Section 1: Why bots target try-on widgets
Virtual try-on widgets are an attractive bot target because they provide free AI image generation. A try-on endpoint accepts a photo and a product image and returns an AI-composited result — from a bot's perspective, this is a free, publicly accessible AI image generation API. Automated scripts can hit the endpoint thousands of times per hour to generate product images, headshots, or synthetic training data at zero cost to the attacker and full monthly-cap cost to you as the merchant.
The economic incentive is significant: a quality AI image generation API typically costs $0.05–0.20 per image. A try-on widget endpoint without bot protection is effectively offering this service for free to anyone who reverse-engineers the request format. At scale, a single bot campaign can exhaust a merchant's entire monthly try-on quota in hours, leaving real shoppers with degraded service for the rest of the billing period.
Section 2: Photta's five-layer defense stack
Photta deploys five independent defenses, each catching a different attack vector. Layer 1 — hCaptcha: every try-on request must include a valid hCaptcha token generated in the browser. Headless bots and automated HTTP clients cannot solve hCaptcha without human interaction, blocking simple scripted attacks. Layer 2 — BotD fingerprinting: the SDK runs BotScore by FingerprintJS to detect headless browsers, automation frameworks (Puppeteer, Playwright), and suspicious browser environments before the shopper even submits a photo.

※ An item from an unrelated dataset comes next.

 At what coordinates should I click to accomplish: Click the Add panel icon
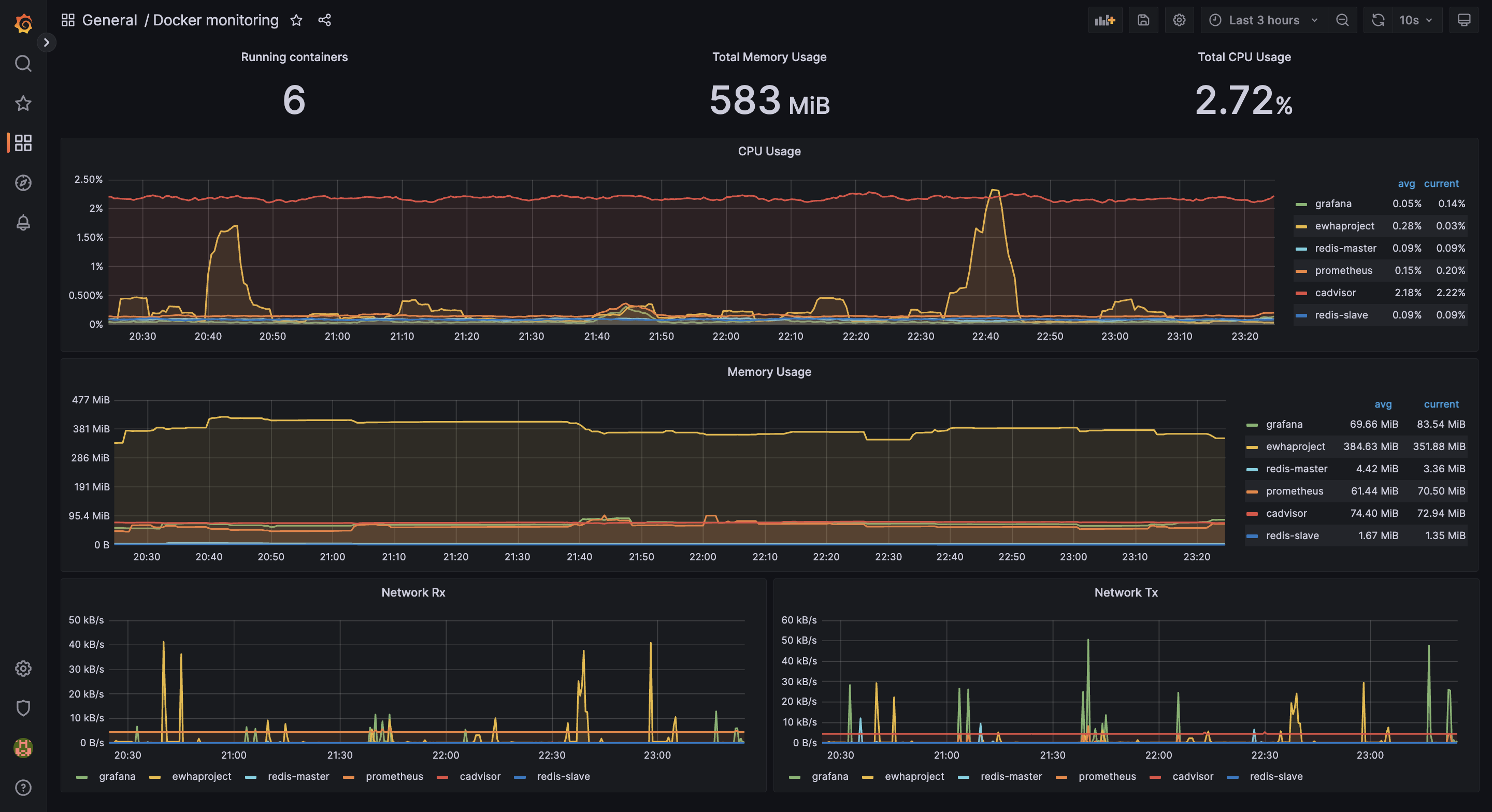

Layer 3 — Domain allowlisting: your pk_live_ key only accepts requests from domains you register in Settings → Allowed Domains. Requests from any other origin return HTTP 403 immediately, before any AI processing occurs. Layer 4 — IP rate limiting: more than 10 try-on requests per minute from a single IP address triggers automatic throttling; more than 30 per minute triggers a temporary block. Layer 5 — Monthly cap: your plan's monthly try-on limit (500/2,000/10,000 depending on tier) is hard-capped server-side. Exhausting the cap stops all try-ons for the rest of the billing cycle, preventing runaway cost scenarios.
Section 3: Monitor bot attempts in your dashboard
Log in to business.photta.app and navigate to Security. The Security panel shows three charts updated in real time: Blocked Attempts (total per hour), Block Reason Breakdown (hCaptcha failures vs. BotD detections vs. domain mismatches vs. rate limit triggers), and Top Blocked IPs (the IP addresses generating the most blocked requests in the past 24 hours). A healthy store typically shows near-zero blocked attempts during normal operating hours.
The Security panel also includes an Anomaly Alerts section. Photta's analytics layer watches for sudden spikes in try-on volume or blocked attempts that deviate more than three standard deviations from your 7-day baseline. When an anomaly is detected, you receive an email notification within 15 minutes and the alert appears in the dashboard. You can configure notification thresholds under Settings → Notifications → Security Alerts.
Section 4: Respond to suspicious activity
When you see unusual patterns in the Security panel — a spike in blocked requests, a cluster of attempts from one IP range, or a sudden drop in your monthly quota — take these actions in order. First, check the Top Blocked IPs list. If one or a small number of IPs account for most blocked attempts, click 'Block IP' next to each one to permanently ban them at the Photta layer. Blocks apply immediately and persist until you manually remove them.
Second, if the attack is using multiple IPs (a distributed botnet), contact Photta support via the dashboard chat with your merchant ID and the attack timestamp range. Photta's security team can apply a CIDR-level block on the attacking subnet within a few hours. Third, if your monthly quota has been significantly depleted by bot activity, open a support ticket — Photta offers one-time quota restoration for documented bot attacks. Attach a screenshot of your Security panel's anomaly alert as evidence.
Section 5: When to add custom CAPTCHA on top
Photta's built-in hCaptcha runs invisibly — most legitimate shoppers never see a CAPTCHA challenge. In very rare cases (high-value stores, publicly indexed widget endpoints), the built-in defenses may not be sufficient if a sophisticated attacker is using human CAPTCHA-solving farms. In this scenario, add a second CAPTCHA layer at your own product page level before calling photta.open(). Verify your custom CAPTCHA on your server, then pass a signed verification token to the Photta SDK as photta.open({ verificationToken: 'your_token' }) to ensure only verified sessions can initiate a try-on.
Custom CAPTCHA is a last resort for stores that have experienced repeated sophisticated attacks. For the vast majority of merchants, Photta's five-layer stack provides sufficient protection with no shopper-visible friction. If you are evaluating whether to add a custom layer, check your Security panel's Block Reason Breakdown first — if hCaptcha failures account for fewer than 1% of your total blocked attempts, the stack is working and an additional layer adds friction without meaningful security gain.